> **DOCUMENT**:
>>>>>

4) I would have clarified more than once that my struggle wasn’t in what I believe to be true about homosexuality or what I teach my kids regarding it: I do not agree with the way the world and culture are going with the practice of same-sex marriage. I would have made sure my readers all knew my struggle was in understanding what to expect from an unbelieving world on issues of morality. I didn’t make that clear and I regret that.

I won’t lie and say that being taken to task by “big dogs” around the internet (I’m talking to you, Douglas Wilson) doesn’t sting. It does. But, in the words of someone wise tonight,

“I know this is discouraging. I would encourage you to ignore it and just keep blogging. Jesus loves you! The gospel is true. You’re a worst poster than you thought. You’re more ‘muddled’ than you ever dared to believe. You’ve become more liberal and tolerant and a product of your culture than you know. But Christ loves you more than you ever hoped. He loves bloggers like you, moms like you, thinkers like you, heart reactors like you.  He died for you and your kids and people that are ripping you and people who like you. I don’t mean that to sound silly or trite, but to encourage you that your confidence is not in what World Magazine thinks or those commentors think, but it’s really, really rooted in Jesus and what he thinks. And he thinks you are awesome!”

<<<<<

> **RECORD SET**:
>>>>>

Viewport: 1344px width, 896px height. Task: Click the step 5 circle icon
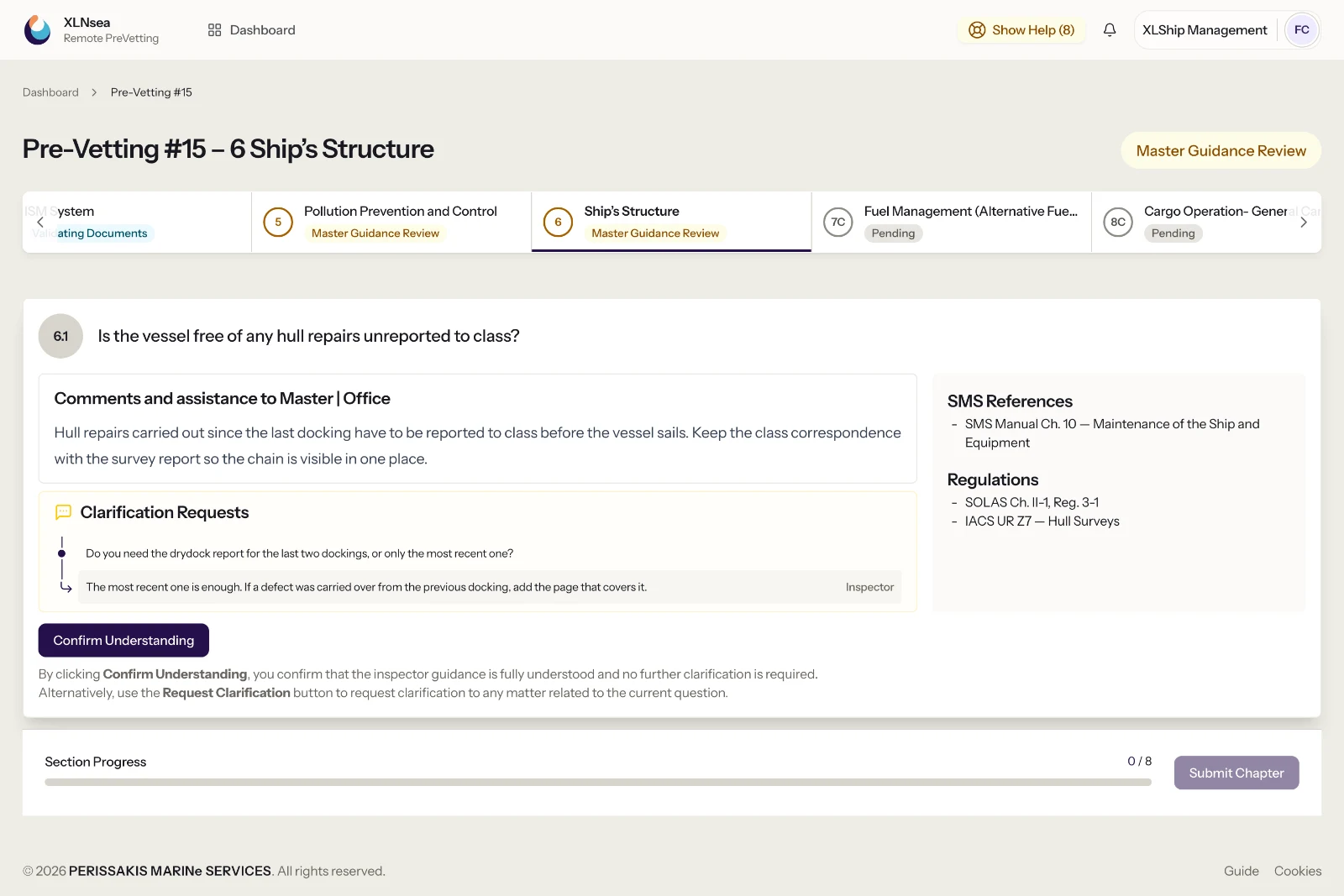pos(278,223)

<<<<<
>>>>>

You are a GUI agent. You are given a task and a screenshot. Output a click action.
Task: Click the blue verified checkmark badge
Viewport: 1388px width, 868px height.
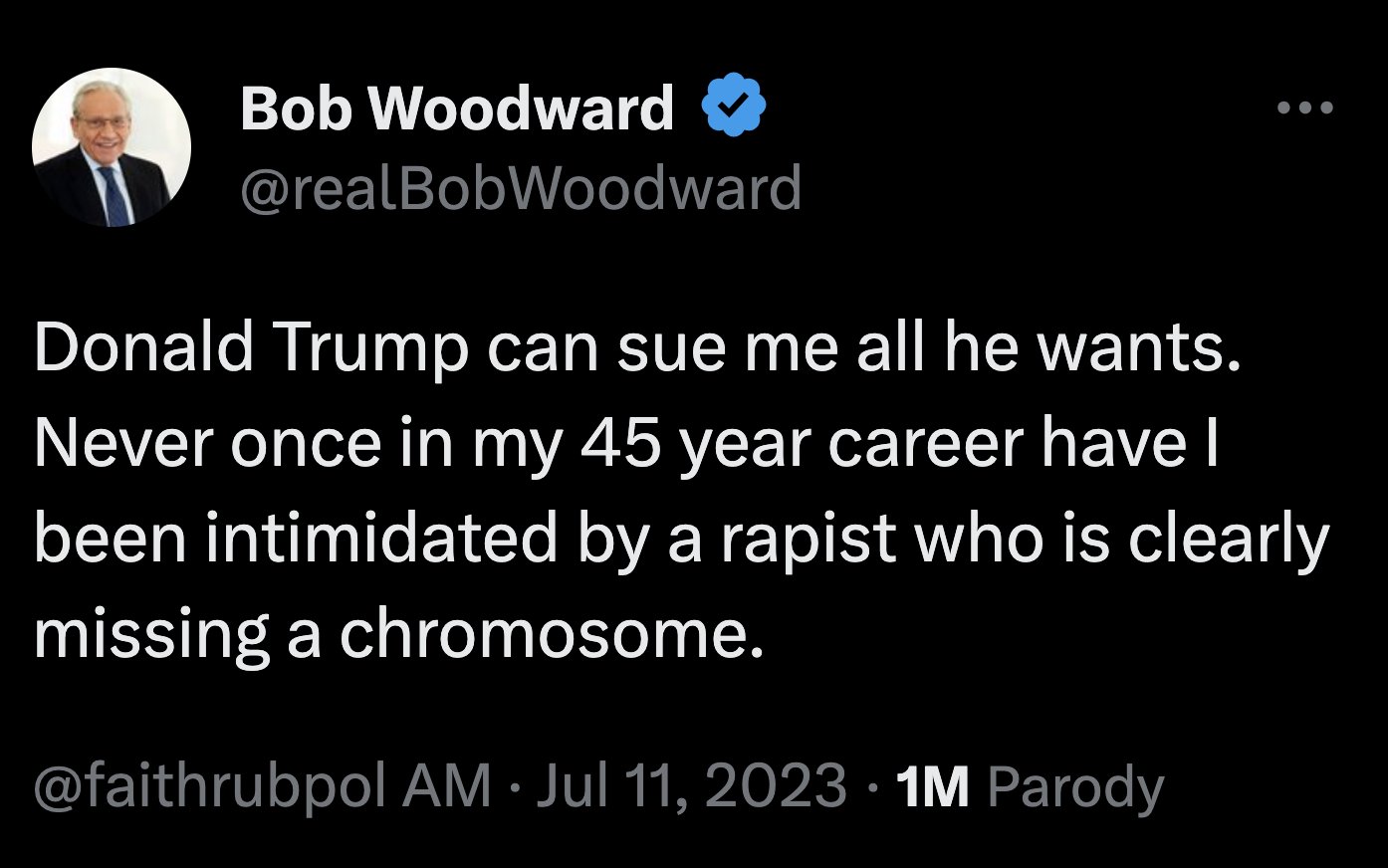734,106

<<<<<
>>>>>

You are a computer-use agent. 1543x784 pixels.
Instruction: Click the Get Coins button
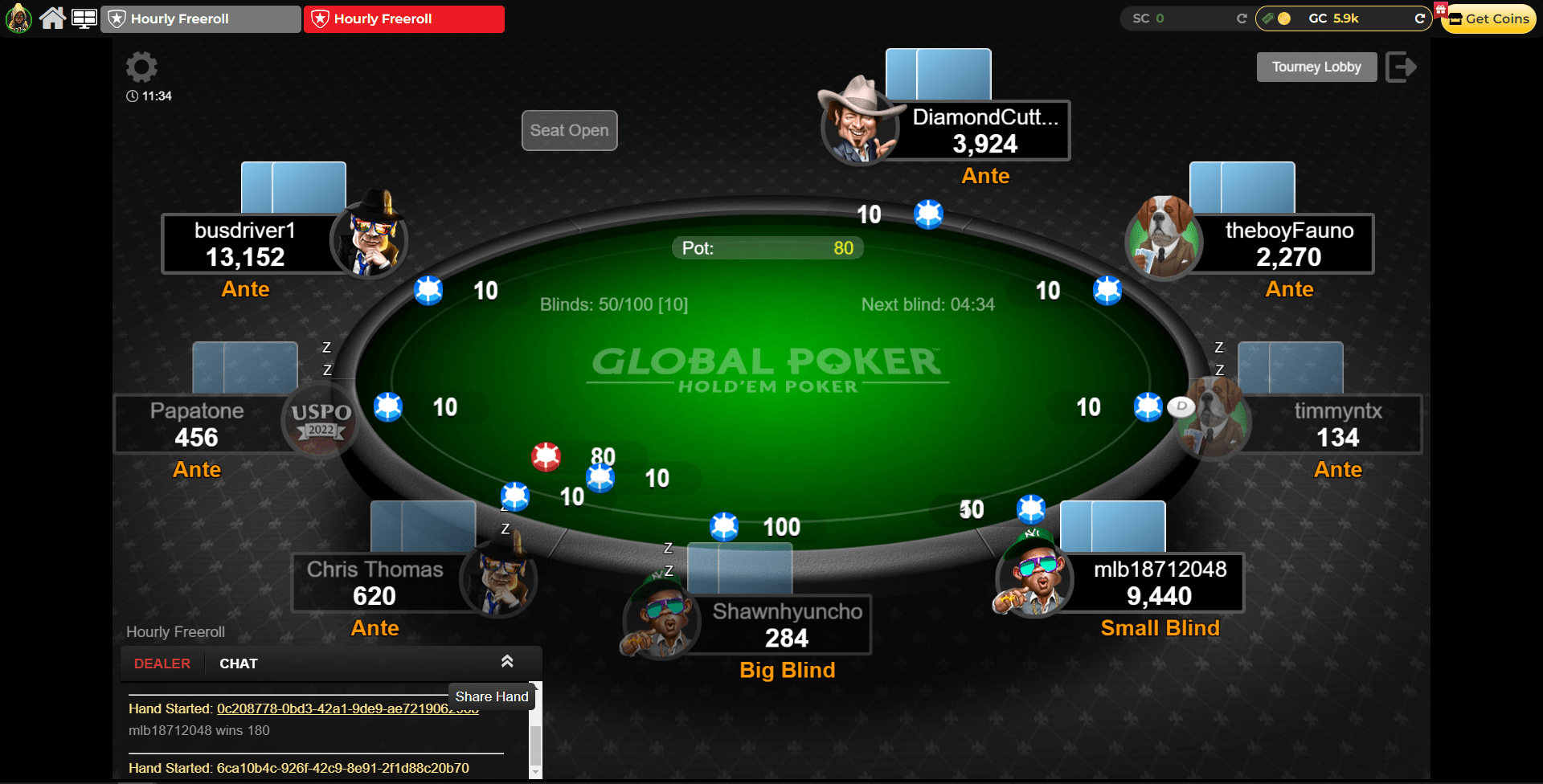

<<<<<

> **THINGS TO DO**:
1. In the blog post above, what kinds of people does the quoted encouragement say Christ loves "like you"? List all of them.
2. Resume the blog post about same-sex marriage and online criticism, picking up right after its final sentence.

> **RESULTS IN ORDER**:
1. Bloggers, moms, thinkers, heart reactors

2.
Those are some words I don’t regret hearing tonight.


14 thoughts on “There are some things I regret

  1. Chelsea says:

    I got downright exhausted reading some of those comments, and I think they’re harsh and retaliatory words caused more damage than your original piece. A logical reading through those comments would think that Christians are nothing but pious, ill-informed, and argumentative jerks. (At least, that’s what I thought before I quit reading.)
    But, God works in spite of seemingly negative circumstances. WORLD actually did benefit from your piece, you know. They are getting some negative publicity, but their readership is up, their numbers are up, and they will benefit from all those internet clicks. More people will check out their posts (and especially your next post), which ultimately will help more people read about God and His truth. I know you feel beat up, but even our mistakes are useful to Him.


  2. Susan Zellner says:

    love you megan. It is always easy to react to writing and very difficult to risk writing our thoughts on paper. You are a wise mom, a gifted writer, a thoughtful learner, and a humble sister in Christ. Hope His Word is comforting you this week- It is full of grace and truth!
    hugs from AL


  3. Kristen says:

    (((Megan))) I’m frustrated and exasperated for you, I’m hurt with you by some of the comments and big dog slams. I’m grieved that this kind of inflammatory dialogue is not only tolerated but modeled by pastors and leaders. Jesus, with thy church abide.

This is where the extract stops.